• Required task
Collect each line of the entries below that contains the word "option".

• Listing
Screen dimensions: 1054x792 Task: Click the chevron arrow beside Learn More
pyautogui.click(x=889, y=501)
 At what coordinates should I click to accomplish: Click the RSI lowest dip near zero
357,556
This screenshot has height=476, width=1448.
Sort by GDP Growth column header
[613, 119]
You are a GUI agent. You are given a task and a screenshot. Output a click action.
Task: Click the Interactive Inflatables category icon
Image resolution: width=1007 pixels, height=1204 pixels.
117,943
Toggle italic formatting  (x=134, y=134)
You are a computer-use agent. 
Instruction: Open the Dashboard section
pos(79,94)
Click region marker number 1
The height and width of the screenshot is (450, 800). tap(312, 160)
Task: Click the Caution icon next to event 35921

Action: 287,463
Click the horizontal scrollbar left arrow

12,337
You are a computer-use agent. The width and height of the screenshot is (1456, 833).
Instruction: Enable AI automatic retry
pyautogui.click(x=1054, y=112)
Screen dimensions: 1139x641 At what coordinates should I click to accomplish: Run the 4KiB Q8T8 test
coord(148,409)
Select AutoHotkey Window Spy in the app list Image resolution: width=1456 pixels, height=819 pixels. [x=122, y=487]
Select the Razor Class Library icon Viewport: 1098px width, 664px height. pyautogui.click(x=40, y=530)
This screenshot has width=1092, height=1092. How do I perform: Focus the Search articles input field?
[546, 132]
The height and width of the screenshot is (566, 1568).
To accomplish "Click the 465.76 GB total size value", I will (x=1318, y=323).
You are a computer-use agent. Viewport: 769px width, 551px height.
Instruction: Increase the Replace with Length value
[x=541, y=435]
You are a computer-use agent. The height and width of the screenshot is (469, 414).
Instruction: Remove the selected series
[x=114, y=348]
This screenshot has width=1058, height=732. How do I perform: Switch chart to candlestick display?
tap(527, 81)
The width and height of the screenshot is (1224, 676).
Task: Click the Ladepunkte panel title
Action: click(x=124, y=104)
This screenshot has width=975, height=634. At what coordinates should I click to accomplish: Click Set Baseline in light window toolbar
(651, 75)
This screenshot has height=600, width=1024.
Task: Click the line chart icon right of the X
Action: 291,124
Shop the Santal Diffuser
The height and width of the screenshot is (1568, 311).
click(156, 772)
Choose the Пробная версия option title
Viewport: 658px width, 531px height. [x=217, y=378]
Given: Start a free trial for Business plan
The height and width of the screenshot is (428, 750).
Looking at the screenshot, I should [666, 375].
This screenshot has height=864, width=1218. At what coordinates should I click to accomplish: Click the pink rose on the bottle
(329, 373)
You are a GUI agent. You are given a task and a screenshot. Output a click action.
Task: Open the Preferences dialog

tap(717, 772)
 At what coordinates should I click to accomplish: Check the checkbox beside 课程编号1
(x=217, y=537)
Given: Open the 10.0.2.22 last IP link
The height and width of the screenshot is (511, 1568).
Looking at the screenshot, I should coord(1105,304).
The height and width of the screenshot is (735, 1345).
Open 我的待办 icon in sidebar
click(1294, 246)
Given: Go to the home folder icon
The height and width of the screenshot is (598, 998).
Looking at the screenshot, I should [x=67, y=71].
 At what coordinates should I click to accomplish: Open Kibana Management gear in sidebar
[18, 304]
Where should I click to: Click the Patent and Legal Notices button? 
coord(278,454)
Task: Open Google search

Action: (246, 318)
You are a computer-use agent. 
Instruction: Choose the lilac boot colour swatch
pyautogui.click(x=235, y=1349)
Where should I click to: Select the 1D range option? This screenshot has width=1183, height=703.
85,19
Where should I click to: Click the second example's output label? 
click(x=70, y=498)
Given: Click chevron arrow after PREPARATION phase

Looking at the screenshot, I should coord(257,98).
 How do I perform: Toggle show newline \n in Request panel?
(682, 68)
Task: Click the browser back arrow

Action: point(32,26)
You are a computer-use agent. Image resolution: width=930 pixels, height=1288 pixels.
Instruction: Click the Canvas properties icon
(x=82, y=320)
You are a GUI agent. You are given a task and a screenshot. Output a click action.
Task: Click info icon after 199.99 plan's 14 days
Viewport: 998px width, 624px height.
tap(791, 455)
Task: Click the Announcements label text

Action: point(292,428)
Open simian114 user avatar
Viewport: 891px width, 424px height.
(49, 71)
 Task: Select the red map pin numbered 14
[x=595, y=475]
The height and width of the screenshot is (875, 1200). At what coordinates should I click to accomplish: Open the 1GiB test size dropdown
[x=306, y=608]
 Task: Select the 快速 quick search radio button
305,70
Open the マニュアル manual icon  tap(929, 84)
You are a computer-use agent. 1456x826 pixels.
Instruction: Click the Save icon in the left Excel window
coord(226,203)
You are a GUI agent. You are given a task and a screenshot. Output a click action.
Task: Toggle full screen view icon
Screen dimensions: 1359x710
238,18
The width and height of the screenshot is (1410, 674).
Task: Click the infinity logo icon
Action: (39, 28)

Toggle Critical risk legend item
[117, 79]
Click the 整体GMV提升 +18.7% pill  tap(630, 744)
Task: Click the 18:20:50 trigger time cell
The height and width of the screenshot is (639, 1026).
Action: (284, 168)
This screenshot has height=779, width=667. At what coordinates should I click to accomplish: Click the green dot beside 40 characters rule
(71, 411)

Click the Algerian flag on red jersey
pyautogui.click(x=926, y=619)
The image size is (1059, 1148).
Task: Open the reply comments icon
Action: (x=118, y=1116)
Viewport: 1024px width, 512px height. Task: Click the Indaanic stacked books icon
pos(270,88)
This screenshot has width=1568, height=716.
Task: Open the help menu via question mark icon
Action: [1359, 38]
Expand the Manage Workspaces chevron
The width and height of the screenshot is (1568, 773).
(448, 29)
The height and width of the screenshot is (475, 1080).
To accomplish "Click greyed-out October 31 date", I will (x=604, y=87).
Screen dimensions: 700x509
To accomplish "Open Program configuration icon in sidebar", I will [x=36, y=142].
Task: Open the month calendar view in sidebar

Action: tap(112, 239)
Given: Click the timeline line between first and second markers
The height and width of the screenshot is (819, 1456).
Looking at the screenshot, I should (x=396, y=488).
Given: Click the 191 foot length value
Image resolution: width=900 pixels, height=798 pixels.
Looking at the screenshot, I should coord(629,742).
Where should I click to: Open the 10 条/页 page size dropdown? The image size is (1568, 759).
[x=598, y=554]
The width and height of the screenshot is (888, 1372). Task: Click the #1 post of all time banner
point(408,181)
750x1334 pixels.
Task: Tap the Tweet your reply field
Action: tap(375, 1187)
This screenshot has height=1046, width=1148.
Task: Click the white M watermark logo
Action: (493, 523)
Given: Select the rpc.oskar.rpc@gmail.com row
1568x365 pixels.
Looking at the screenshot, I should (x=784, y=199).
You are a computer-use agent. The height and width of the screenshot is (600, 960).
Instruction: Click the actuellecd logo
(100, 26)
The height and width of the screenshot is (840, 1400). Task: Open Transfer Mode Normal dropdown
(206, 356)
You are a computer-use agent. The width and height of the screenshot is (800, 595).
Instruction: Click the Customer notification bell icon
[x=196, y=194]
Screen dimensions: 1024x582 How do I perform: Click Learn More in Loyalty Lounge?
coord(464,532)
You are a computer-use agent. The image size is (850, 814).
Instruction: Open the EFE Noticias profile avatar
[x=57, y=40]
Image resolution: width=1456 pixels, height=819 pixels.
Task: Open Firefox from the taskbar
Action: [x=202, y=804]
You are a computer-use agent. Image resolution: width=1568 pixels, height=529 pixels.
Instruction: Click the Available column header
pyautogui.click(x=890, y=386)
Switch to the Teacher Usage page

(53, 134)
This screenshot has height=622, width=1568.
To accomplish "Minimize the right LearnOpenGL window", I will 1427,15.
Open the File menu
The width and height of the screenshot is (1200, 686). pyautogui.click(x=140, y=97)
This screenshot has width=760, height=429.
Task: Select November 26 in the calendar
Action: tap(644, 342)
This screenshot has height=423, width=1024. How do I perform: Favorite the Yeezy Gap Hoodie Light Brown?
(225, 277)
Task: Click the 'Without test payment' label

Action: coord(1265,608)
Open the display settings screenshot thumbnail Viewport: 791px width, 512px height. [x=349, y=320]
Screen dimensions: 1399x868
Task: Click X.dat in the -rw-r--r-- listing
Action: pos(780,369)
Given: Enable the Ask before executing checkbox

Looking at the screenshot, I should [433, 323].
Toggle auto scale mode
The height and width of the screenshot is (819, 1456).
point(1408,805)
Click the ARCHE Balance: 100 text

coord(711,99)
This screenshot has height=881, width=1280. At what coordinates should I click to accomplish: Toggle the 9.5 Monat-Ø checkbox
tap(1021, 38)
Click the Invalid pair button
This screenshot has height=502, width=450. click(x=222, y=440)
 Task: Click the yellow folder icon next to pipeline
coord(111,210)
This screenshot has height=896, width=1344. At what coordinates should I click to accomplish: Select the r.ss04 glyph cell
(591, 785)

• Response
Choose the Пробная версия option title
Where should I click to: Select the 1D range option? This screenshot has width=1183, height=703.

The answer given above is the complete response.